Before you get the vapors, be assured: I’m no denier of global warming. We have a lot of environmental problems, serious ones. And fortunately, we have serious people investing their lives in addressing them. On this blog, I honor the scientists who are working to understand, characterize and hopefully reverse global warming. But I have less respect for people like Jill Greenberg, who prefer to wallow in the apocalypse.

In terms of human impact, the environmental conditions that Jill Greenberg or her toddler are likely to encounter anytime in their lives will be enviable compared with what most people in the history of the world have faced. The bleakest environments are in the poorest countries, there is no scenario in which her child will face those conditions unless she volunteers to do so. There is such hubris in her saying “we’ve ruined our oceans.” Sure, the oceans are polluted. But be grateful that your child is growing up at a time when scientists are able to monitor environmental conditions, and people can organize globally for change. Greenberg acts like she’s just discovered this problem — epiphanies of a tunafish sandwich — and nothing’s being done. Which is partly true. She, herself, is doing nothing. She’s taking pictures and trying to depress people. What good does that do?

jp-morgan.jpgLikewise the incantations of “corrupt…cronyism…corporate lobbyists..,” like that’s something new and unique to our era. Is she serious? Is she saying this in a national publication like the LA Times? Let me throw a few names at her: Boss Tweed. Mark Hanna. J.P. Morgan. Albert Fall. Billy Sol Estes. Bobby Baker. Richard Nixon. Spiro Agnew. Thomas Keating. All of these names and many more are in Wikipedia if she wants to look them up.

Just to pick a juicy one: Is she familiar with Sam Giancana? One president, Eisenhower, used the murderous Mafia chieftain in an attempt to assassinate Fidel Castro. Another future president’s father, Joseph Kennedy, got Giancana to help him wrangle labor votes for John Kennedy’s successful 1960 election. When Giancana was found years later with a bullet in his head, the CIA chief actually had to deny having anything to do with it. If there is a political scandal today that rivals two presidents trucking with a Mafia capo, I want to know about it.

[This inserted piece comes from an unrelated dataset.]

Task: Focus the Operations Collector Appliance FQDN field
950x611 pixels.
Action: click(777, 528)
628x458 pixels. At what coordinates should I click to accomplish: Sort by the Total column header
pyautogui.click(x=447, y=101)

Anywhere in the vicinity of money or power, Ms. Greenberg, you will find corruption, and that’s been true for 3,000 years. And yet, somehow, we keep making babies, and most of them grow up to enjoy the blessings of this rare and unusual planet.

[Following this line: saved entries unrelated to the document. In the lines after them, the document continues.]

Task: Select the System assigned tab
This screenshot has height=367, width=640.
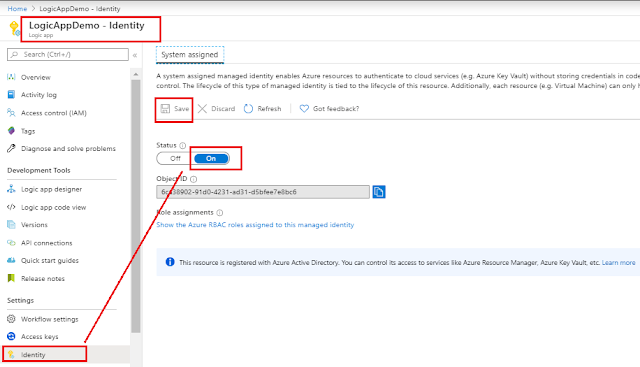Action: [x=190, y=55]
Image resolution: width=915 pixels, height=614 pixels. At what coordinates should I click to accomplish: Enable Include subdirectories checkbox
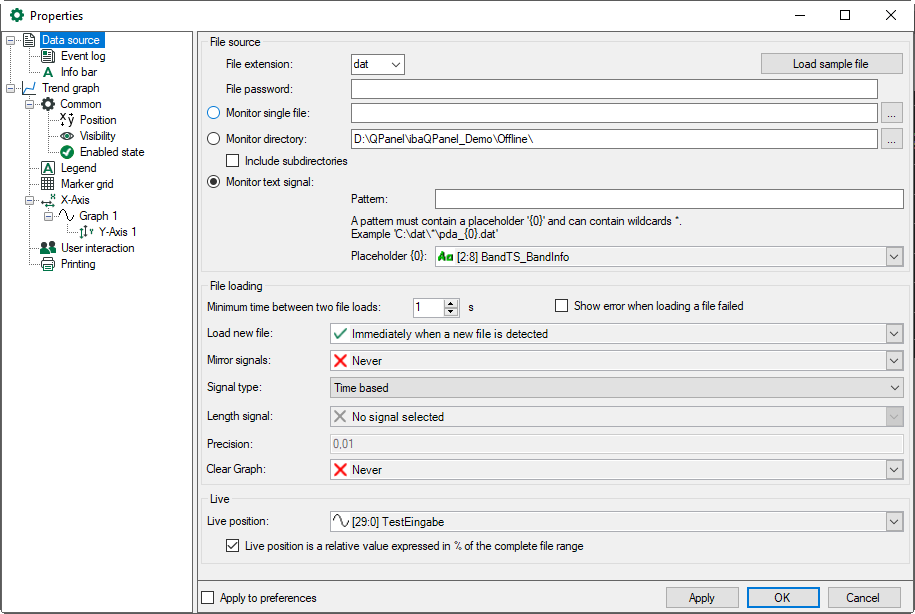coord(233,161)
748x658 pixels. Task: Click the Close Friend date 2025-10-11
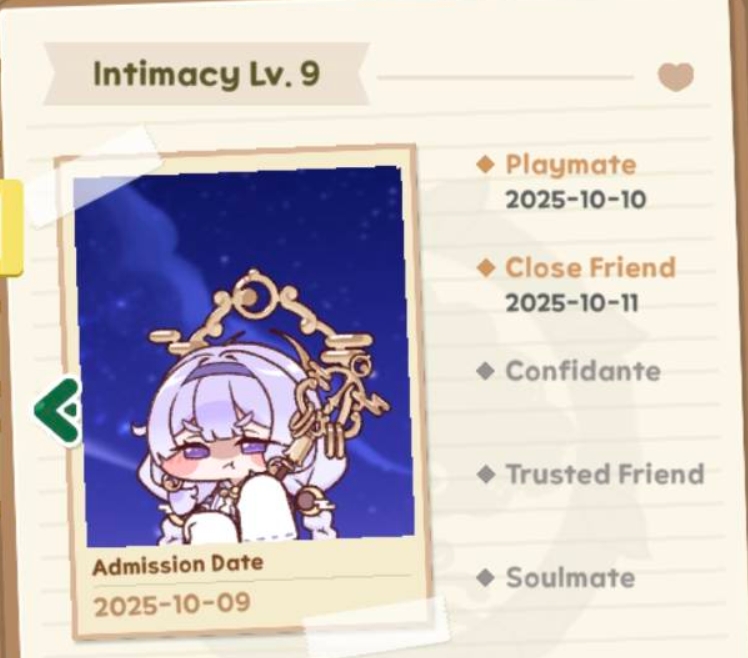(572, 303)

Okay, but the story’s absurdity doesn’t stop there. It seems like the Internet has gotten ahold of Greenberg long before I did. The complaint? That she’s hopelessly naive? That she’s spoiled by prosperity? That’s she a doom-porn addict? No. They’re mad at her because she took the lollipops away from the kids before she photographed them in order to make them cry.

Bloggers such as Andrew Peterson called Greenberg’s lollipop technique abusive and exploitative, while Greenberg, her husband, Robert Green, and gallery owner Paul Kopeikin defended the work, the process and one another. The conversation, cycling between rational and hyperbolic, says as much about Net communication as about the art in question.

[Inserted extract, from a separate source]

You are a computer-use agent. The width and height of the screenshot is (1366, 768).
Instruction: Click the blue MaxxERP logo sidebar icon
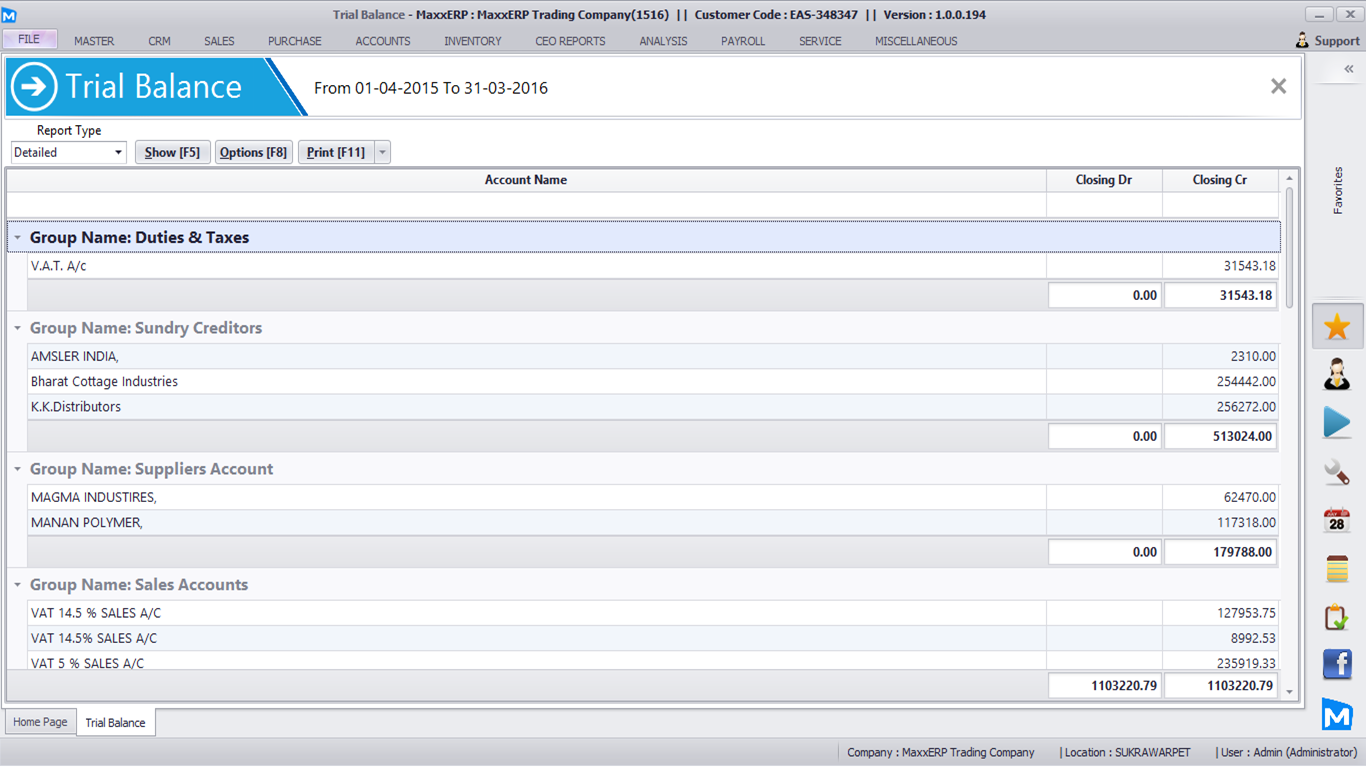[x=1337, y=713]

“Jill Greenberg is a Sick Woman Who Should Be Arrested and Charged With Child Abuse,” Peterson wrote under his pseudonym Thomas Hawk at ThomasHawk.com, a blog that focuses on new media and technology. For Peterson, Greenberg’s technique was “evil.”

At this point, I change sides, and become Jill Greenberg’s defender. Child abuse? Is this man insane? When you pollute the English language by relating something as benign as a photographer’s trick to the hideous violence and cruelty visited upon children all over the world by abusive parents and other authority figures, you dishonor the real victims.

ball_clock.jpgBut the vortex of stupidity didn’t stop there. Greenberg’s husband, Robert Green was so offended by the comments on ThomasHawk.com that he searched until he found the real identity of the previously anonymous blogger, and outed him. As if the idiocy of his comments wasn’t enough to hang him! He had to be cyber-stalked?

We’re in a bad stretch in the politicized culture of America. It might not be the “end times,” but I still wish I had my lollipop.